Input material: Begin
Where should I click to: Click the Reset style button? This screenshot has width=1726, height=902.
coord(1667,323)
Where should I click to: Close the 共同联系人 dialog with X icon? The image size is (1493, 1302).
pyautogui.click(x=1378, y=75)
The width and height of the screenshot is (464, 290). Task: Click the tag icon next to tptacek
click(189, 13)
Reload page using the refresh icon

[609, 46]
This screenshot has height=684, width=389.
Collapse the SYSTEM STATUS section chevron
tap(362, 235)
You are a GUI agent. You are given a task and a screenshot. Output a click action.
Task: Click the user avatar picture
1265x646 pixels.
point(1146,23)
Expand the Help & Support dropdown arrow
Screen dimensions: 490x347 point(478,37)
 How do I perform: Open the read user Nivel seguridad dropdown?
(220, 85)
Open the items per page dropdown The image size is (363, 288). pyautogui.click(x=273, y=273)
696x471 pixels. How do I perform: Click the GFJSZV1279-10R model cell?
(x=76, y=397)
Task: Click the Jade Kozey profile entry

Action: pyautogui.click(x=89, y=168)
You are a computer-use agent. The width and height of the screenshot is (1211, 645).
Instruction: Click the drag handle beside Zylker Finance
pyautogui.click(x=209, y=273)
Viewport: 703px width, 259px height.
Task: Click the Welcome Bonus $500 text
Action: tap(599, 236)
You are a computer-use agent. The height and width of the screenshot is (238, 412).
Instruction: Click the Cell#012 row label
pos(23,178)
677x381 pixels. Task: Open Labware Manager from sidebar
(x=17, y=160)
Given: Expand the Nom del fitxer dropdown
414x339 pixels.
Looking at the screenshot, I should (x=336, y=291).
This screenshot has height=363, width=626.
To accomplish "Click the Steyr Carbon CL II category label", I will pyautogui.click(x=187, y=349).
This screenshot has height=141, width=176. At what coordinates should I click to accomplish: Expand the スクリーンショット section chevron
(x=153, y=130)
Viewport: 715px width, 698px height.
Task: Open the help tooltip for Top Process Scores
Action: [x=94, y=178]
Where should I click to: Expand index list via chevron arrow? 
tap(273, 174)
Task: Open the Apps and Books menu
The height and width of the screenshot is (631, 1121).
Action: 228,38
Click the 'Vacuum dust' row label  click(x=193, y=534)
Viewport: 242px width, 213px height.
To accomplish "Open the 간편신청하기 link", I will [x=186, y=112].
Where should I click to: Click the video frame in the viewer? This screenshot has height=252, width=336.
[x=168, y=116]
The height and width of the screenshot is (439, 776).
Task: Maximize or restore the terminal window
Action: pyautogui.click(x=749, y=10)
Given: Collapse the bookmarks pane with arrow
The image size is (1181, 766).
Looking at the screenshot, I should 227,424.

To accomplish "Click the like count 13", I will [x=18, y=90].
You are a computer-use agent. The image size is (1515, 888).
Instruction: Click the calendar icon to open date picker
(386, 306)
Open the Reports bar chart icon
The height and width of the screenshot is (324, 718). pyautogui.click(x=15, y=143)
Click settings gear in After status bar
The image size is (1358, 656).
Input material: End
Where a line above contains the word "will", copy that line.

Exercise response
To accomplish "Click the Steyr Carbon CL II category label", I will pyautogui.click(x=187, y=349).
To accomplish "Open the 간편신청하기 link", I will [x=186, y=112].
To accomplish "Click the like count 13", I will [x=18, y=90].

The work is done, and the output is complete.